Something we agree on, Doug!

> In the
>case of C, the only requirements on the basic source and execution
>character sets are that there be at least 96 distinct values, that
>the values assigned by the C implementation to represent digit glyphs
>be a contiguous ascending sequence, that there be three additional
>distinct values in the execution set, and that all the previously
>mentioned internal values be distinct from zero.  THE MAPPING BETWEEN
>INTERNAL CODE SET VALUES AND THE ENVIRONMENT CAN, AND SHOULD, BE
>DEFINED BY THE C IMPLEMENTATION.  Thus, a straight 6-bit external
>code set could not have a one-to-one correspondence between external
>"characters" and C source OR execution "character" values, and in
>such a system environment there would have to be at least one added
>convention for representing the full set of internal C characters,
>with support tools to facilitate working with such special text files.

This I read to have the consequences that all characters in the
source C program and every input and output file SHOULD have
conversions applied to all widechar strings. This could be done in the
mbstowcs() and other mb/wc functions.

Thus the internal widechar representation of 'c' and the external
multibyte representation SHOULD not be the same for character sets
like ISO 10646, JIS X 0208, KS C 5601 and GB 2312.
At least this should hold for characters in the C character set.

This interpretation of the C standard sounds OK to me,
and solves the problem mentioned by Erik v.d. Poel.

Doug continues to make an ad hominem attack at me (well that is not the
first time he does so). Some comments:

ANSI and DS (Danish Standards, the Danish equivalent to ANSI in ISO)

• _Exercise prompt_
Rewrite the post on C character sets from "Thus the internal" through "C character set.", updating it so that "multibyte" is replaced by "encoded".

Word and element location entries
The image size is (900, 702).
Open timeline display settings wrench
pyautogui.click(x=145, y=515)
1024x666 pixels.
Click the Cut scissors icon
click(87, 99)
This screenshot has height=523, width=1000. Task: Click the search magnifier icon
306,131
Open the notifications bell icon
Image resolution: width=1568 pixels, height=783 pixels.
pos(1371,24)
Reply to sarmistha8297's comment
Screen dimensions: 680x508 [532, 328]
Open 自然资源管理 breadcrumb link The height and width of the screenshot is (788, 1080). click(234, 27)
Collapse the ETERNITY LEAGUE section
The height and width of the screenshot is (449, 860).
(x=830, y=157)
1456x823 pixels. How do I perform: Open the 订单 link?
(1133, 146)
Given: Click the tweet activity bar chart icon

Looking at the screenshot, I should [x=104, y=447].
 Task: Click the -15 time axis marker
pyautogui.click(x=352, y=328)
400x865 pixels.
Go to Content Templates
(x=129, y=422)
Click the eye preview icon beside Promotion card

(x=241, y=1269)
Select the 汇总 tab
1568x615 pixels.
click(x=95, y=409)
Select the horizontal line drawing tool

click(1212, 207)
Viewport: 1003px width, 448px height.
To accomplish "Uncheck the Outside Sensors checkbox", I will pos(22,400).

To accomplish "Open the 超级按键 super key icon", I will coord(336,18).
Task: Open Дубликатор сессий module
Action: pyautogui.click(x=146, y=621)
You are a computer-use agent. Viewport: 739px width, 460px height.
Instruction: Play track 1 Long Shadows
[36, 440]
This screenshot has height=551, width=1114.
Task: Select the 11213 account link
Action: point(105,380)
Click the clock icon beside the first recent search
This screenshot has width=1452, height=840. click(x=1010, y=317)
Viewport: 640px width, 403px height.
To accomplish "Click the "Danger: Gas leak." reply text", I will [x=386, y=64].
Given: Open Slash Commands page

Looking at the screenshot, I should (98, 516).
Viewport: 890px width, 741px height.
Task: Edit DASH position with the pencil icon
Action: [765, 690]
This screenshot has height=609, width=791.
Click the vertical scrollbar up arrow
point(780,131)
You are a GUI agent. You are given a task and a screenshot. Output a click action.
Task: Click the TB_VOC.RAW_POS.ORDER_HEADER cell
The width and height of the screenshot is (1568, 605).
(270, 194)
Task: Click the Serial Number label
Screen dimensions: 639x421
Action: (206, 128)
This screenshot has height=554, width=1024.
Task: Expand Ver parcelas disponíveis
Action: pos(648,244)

• _Answer to the exercise_
Thus the internal widechar representation of 'c' and the external
encoded representation SHOULD not be the same for character sets
like ISO 10646, JIS X 0208, KS C 5601 and GB 2312.
At least this should hold for characters in the C character set.